TASK ITEM: Starting at the line below holding "Tom Lindner (356, 1431)" and stopping at the line holding "Why Gutter Cleaning is Essential", print every line exactly, both ends included, and leave the rest out.

RECORD EXTRACTS:
==================================================

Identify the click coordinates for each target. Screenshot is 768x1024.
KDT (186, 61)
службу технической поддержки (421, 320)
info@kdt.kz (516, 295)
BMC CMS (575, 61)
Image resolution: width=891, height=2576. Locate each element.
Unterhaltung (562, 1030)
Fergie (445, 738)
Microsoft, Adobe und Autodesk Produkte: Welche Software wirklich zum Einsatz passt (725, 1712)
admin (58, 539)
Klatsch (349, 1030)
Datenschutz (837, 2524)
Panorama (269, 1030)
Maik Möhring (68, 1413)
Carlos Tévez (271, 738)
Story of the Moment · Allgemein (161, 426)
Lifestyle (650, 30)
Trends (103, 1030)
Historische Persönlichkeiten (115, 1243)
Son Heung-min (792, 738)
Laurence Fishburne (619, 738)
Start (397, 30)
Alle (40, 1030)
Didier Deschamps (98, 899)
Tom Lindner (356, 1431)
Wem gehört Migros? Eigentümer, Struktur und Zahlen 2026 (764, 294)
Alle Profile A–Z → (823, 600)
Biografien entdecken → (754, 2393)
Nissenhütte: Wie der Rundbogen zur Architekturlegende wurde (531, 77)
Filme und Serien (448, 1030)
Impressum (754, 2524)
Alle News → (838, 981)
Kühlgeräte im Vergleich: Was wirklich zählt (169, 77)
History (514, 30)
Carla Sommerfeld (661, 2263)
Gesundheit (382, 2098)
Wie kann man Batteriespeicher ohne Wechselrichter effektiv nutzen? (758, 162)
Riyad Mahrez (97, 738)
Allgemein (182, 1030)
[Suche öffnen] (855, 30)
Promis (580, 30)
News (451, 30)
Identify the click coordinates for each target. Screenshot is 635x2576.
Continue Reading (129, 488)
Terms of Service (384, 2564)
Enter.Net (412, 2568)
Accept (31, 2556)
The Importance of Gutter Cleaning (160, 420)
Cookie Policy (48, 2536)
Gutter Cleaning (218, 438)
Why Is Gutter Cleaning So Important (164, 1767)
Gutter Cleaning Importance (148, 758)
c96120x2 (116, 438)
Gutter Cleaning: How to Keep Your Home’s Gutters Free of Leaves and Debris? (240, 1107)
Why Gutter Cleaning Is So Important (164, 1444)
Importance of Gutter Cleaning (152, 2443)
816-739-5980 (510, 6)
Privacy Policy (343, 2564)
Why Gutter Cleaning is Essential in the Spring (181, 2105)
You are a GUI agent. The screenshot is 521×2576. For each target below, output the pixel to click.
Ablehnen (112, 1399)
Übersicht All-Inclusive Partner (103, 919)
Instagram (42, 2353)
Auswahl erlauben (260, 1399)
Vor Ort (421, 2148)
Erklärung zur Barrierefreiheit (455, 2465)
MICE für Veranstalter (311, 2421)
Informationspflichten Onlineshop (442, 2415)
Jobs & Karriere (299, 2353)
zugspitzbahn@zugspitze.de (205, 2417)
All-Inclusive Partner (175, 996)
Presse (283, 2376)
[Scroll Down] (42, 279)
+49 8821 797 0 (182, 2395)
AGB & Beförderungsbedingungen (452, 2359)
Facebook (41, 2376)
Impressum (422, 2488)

==================================================

REPLY:
Tom Lindner (356, 1431)
Wem gehört Migros? Eigentümer, Struktur und Zahlen 2026 (764, 294)
Alle Profile A–Z → (823, 600)
Biografien entdecken → (754, 2393)
Nissenhütte: Wie der Rundbogen zur Architekturlegende wurde (531, 77)
Filme und Serien (448, 1030)
Impressum (754, 2524)
Alle News → (838, 981)
Kühlgeräte im Vergleich: Was wirklich zählt (169, 77)
History (514, 30)
Carla Sommerfeld (661, 2263)
Gesundheit (382, 2098)
Wie kann man Batteriespeicher ohne Wechselrichter effektiv nutzen? (758, 162)
Riyad Mahrez (97, 738)
Allgemein (182, 1030)
[Suche öffnen] (855, 30)
Promis (580, 30)
News (451, 30)
Identify the click coordinates for each target. Screenshot is 635x2576.
Continue Reading (129, 488)
Terms of Service (384, 2564)
Enter.Net (412, 2568)
Accept (31, 2556)
The Importance of Gutter Cleaning (160, 420)
Cookie Policy (48, 2536)
Gutter Cleaning (218, 438)
Why Is Gutter Cleaning So Important (164, 1767)
Gutter Cleaning Importance (148, 758)
c96120x2 (116, 438)
Gutter Cleaning: How to Keep Your Home’s Gutters Free of Leaves and Debris? (240, 1107)
Why Gutter Cleaning Is So Important (164, 1444)
Importance of Gutter Cleaning (152, 2443)
816-739-5980 (510, 6)
Privacy Policy (343, 2564)
Why Gutter Cleaning is Essential in the Spring (181, 2105)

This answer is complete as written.